A committee of the American Fertility Society recently concluded that “couples employing the new reproduction policies should be encouraged to allow the gender of their children to be determined by chance rather than preselection, unless a sex-linked genetic condition renders this decision imprudent.” The statement said the moral advice was based on a policy of “nondiscrimination on the basis of gender.”

Representatives of the Catholic, Jewish and Islamic faiths contacted by The Times were united in moral opposition to preselection.

Because many U.S. parents seeking sex selection are from cultures that place a high value on male children and almost none on females, modern American technology has made “an unholy alliance with some backwards attitudes towards women from Third World countries,” said Richard Doerflinger, associate director of the office for Pro-Life Activity for the National Conference of Catholic Bishops.

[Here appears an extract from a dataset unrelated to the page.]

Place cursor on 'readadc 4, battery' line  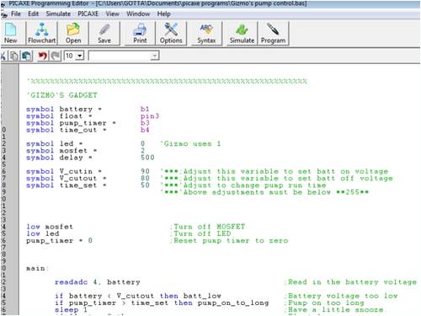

Moreover, he complained the process of shopping for an ideal child turns children into “items of commerce.”

On the practical side, Arthur Caplan, director of biomedical ethics at the University of Minnesota at Minneapolis, questions the proper role of medicine in an era of shortages. “At a time when we still have tens of thousands of Californians who can’t get health care, why spend resources to pick the sex of babies?”

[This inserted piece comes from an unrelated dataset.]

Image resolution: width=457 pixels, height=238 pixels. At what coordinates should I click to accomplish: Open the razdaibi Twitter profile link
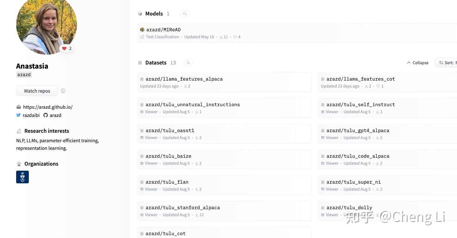pyautogui.click(x=31, y=115)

Medicine, he said, should focus on treating disease. “It isn’t supposed to solve every problem in life.”

Advertisement

Meanwhile, studies in the United States in the ‘70s showed that most couples preferred a son as firstborn and a daughter as a second child. If preselection methods were cheaper and reliable, some doctors predict most of their patients would take advantage of them.

“If we had 1,000 women coming to us in the next year, and all were going to have their first baby, and if all could easily select the sex, there’s a substantial chance we’d have 800 boys,” said Barrie May, chief of obstetrics and gynecology at the Women’s Hospital in Laguna Hills.

Many women talk about wanting big brothers for their daughters, he said. In addition, he said, “There are a lot of ladies, whether right or wrong, who want their husband to be as happy as possible with a pregnancy and a significant number of them envision the husband might be happier if he has his firstborn be a son.”

While he sanctions couples’ efforts to shift the odds in the favor of a desired sex, May said he refuses to participate in amniocentesis tests for women who want to know the child’s sex to make a decision whether to abort. Though rare, he said, it happens “more times than I’d like to say.”

While many predict sex selection will be cheaper and more reliable 20 years in the future, the process remains tedious and, for some, expensive.

A sperm sample must be delivered to the clinic; the woman must come in at the moment of monthly ovulation; the couple must abstain from sex during the effort to conceive. And repeated tries can become costly. In vitro fertilization can cost between $5,000 and $10,000 per try.

Advertisement

Jeanne Neumann said insemination has become less expensive since she first started investigating it five years ago when it cost $1,500.

Nevertheless, the couple said they might not have had so many children if they had had a boy earlier. Considering the costs of raising children, they might have saved money if they had used sex selection earlier, Gary Neumann said.

His wife said they never let the girls feel they were “less of a person,” but did let them know they wanted a boy “somewhere in the line-up.”

For Gary Neumann, there was something about a boy to carry on his family’s auto import business.

For Jeanne Neumann, there was something about a boy being a brother to her girls.

The parents discussed the process in general with their daughters. “They were in favor,” she said.

Clinic doctors gave them a 71% chance of conceiving a male, but offered no guarantees. She has not undergone tests to determine its sex because neither wanted to risk being disappointed for the rest of the pregnancy.

Advertisement

“It’s still in God’s hands,” Jeanne Neumann said. “If fate wins out, we’ll still be happy.”

If it’s a girl, she will be named Heather and she will be told in time that they once wanted a boy “but it doesn’t matter now,” she said.

If it’s a boy, he will be named Gareth William Neumann III and she said, “we’ll be completely, 100% fulfilled.”